私も知って驚きましたが、機械の省エネ性能の進歩は目覚ましく、例えば10年超の空調設備の更新で要件を満たすケースもあるようです。もちろん一定の資金は必要になりますが、設備業者や専門家に相談しながら、この時代・機会を生かしていくのも一つの手であると考えます。
今後迫られていくさらなる対応
GX(グリーントランスフォーメーション)と言われる、カーボンニュートラル実現に向けた変革へ10年間で計150兆円もの投資が計画されており、先行取組メリットや財源の創出、変革促進の観点から、政府のロードマップには炭素に対する賦課金制度導入(化石燃料輸入者等を対象に2028年度から。

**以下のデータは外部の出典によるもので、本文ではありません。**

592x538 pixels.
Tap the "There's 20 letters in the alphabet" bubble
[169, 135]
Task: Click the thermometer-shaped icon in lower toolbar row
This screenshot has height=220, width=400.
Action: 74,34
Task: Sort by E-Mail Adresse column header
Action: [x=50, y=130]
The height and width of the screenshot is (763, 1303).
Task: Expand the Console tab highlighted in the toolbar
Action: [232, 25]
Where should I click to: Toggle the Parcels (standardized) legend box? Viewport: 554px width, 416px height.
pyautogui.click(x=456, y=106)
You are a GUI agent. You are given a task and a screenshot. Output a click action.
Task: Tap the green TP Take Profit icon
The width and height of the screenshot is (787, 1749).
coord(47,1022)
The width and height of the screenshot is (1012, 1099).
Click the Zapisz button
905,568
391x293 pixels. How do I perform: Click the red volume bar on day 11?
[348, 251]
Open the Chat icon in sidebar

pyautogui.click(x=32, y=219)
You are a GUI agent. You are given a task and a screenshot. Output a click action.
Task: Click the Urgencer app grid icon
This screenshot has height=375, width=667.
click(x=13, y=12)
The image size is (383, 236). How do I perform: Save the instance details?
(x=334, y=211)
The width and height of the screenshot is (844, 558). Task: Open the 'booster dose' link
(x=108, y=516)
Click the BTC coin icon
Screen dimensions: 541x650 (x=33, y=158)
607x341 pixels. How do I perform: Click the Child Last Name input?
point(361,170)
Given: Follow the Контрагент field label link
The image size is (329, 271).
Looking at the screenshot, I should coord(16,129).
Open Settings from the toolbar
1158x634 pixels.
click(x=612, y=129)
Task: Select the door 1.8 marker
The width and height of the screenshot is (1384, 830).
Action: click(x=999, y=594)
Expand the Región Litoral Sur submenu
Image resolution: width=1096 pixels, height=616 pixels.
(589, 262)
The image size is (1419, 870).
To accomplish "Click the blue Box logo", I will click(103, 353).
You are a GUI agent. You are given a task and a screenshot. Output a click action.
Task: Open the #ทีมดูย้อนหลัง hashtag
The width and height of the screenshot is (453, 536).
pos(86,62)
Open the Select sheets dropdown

いわゆる炭素税)の文言が記載されています。
またアメリカの動きと関連しパリ協定の今後に読みずらい面もありますが、エネルギー使用量・温室効果ガス排出量の把握・削減を顧客企業から求められる動きは、世界の状況を考えても製造業を中心に今後も強まっていくことが予想され(商工会議所の上記調査では製造業の5割近くが脱炭素へ取組)、先手をとって少しでも対応を進めていきたいところです。
できることから
販路拡大・人材確保・資金繰りと対応を迫られることは尽きず、マンパワーを考えて手がつかないという方も多いと思いますが、支援をうまく活用し省エネによるコスト削減を着実に進めている企業がいることも確かです。
取組のアピールを通じ社会意識の高い若手人材の応募が増えた、販路開拓につながったという相乗効果を伺うこともあります。
業種・規模や事業環境による状況の違いはもちろんありますが、太陽光等の再生可能エネルギーの購入・導入の前にできることがあります。従業員の意識向上も含め時間のかかる取組だけに最初から完璧を目指さず、まずは省エネ診断からでも取組を検討してはいかがでしょうか。